Router review - Cisco ASA 5506W-X w/FirePOWER

Status
Not open for further replies.

OVERKILL

$100 Site Donor 2021
Joined
Apr 28, 2008
Messages
57,912
Location
Ontario, Canada
Picked this up on an NFR to play with at the house. It replaced an HP R120 that I've been using for a few months, a device which, while featuring great range and throughput, I would not recommend if you run VLAN's, as it doesn't seem to handle them well, despite being advertised as supporting them.

Anyways, on to the ASA. This is an "all-in-one" product designed to give you a single point for IPS, malware prevention, Wireless, Firewall, NAT....etc. It is physically one product but functionally actually three.

1. On the Firewall side it is the replacement for the Cisco ASA 5505, which was a small, fanless firewall product with an integrated configurable switch. This device carries on the fanless (thus noiseless) tradition and features 8 ports on the rear but unlike its predecessor, these are NOT part of a switch, so you cannot simply group the ports.
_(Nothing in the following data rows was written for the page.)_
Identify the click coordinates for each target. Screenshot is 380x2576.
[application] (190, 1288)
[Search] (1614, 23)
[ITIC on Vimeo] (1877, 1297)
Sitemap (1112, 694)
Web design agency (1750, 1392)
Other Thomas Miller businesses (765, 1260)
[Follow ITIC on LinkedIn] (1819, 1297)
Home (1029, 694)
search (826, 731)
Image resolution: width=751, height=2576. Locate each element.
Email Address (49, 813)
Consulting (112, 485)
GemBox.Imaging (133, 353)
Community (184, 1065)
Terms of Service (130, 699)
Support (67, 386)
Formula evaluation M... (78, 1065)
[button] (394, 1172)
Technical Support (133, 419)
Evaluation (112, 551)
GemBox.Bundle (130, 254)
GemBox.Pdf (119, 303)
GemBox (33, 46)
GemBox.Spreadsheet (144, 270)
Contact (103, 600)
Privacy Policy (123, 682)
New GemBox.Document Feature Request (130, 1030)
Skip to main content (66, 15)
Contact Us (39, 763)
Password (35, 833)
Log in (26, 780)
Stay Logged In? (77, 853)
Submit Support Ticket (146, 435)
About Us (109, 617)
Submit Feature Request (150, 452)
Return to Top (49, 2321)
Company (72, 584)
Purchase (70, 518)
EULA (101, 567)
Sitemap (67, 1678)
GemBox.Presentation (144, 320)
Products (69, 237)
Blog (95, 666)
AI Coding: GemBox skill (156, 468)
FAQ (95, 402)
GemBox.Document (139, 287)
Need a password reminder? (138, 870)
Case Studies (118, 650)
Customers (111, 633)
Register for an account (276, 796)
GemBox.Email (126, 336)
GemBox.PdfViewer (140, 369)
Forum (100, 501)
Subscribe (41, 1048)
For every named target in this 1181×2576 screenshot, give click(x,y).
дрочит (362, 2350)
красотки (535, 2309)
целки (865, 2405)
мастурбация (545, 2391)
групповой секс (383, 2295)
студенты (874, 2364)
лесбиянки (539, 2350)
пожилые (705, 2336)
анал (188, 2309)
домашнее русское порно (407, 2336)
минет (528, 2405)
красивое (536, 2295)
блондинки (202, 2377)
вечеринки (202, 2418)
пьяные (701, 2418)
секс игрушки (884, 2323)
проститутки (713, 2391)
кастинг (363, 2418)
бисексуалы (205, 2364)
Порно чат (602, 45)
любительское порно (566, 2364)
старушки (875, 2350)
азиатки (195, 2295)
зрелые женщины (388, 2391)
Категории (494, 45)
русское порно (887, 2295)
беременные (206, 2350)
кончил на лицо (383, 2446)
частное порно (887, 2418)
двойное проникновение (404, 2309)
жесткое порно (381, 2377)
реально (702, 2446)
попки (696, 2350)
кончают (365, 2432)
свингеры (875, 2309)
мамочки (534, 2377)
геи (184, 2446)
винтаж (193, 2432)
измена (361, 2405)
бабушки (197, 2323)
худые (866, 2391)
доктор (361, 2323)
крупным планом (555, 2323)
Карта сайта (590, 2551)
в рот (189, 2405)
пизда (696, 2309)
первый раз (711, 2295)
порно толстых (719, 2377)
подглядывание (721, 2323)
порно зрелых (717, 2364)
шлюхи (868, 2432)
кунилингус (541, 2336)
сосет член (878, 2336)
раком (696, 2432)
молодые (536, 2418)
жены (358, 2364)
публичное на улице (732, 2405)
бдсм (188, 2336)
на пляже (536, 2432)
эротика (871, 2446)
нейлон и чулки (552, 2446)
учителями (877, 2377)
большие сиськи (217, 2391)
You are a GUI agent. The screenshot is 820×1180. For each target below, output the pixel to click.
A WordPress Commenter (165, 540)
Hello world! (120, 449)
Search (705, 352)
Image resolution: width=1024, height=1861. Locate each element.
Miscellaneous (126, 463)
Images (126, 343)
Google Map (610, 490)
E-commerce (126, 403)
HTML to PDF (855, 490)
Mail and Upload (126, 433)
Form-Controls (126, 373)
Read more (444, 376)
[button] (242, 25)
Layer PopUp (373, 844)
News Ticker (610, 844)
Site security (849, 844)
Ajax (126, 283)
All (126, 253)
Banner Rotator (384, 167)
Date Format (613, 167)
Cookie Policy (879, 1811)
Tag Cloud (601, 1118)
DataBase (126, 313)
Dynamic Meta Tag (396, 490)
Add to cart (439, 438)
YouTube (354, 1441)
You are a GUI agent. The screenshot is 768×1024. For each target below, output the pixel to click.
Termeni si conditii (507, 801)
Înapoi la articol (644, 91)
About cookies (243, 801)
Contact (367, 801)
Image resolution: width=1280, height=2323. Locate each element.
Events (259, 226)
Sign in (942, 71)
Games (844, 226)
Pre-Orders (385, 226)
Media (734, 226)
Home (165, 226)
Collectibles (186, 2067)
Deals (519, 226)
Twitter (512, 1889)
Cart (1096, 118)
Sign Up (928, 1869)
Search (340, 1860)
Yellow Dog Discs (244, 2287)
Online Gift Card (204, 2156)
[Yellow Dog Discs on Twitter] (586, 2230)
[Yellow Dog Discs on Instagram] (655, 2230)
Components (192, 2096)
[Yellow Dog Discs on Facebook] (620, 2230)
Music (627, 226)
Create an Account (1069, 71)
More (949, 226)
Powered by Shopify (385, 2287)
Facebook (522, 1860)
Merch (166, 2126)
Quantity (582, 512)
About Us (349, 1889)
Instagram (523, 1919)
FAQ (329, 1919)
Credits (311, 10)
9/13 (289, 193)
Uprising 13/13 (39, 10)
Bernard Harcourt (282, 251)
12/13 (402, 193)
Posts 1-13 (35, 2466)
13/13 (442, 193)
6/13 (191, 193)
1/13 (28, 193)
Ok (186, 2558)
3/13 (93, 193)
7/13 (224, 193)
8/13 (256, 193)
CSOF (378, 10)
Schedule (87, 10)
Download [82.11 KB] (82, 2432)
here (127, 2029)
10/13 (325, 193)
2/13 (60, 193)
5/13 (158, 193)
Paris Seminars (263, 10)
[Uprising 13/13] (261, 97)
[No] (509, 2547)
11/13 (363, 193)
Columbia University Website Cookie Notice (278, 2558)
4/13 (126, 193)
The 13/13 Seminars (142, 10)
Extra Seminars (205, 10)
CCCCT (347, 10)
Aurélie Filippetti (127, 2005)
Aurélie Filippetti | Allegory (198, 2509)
This was a bit disappointing.

2. For wireless it contains the hardware/software for the Cisco SAP702i, which I believe I have posted about before. It is currently Cisco's most affordable "current generation" Aironet AP (runs IOS) and supports A/B/G/N/AC. This requires a separate SmartNET contract if you want access to firmware updates for the AP. The contract is about $20.00. I recommend this as it ships with rather old firmware.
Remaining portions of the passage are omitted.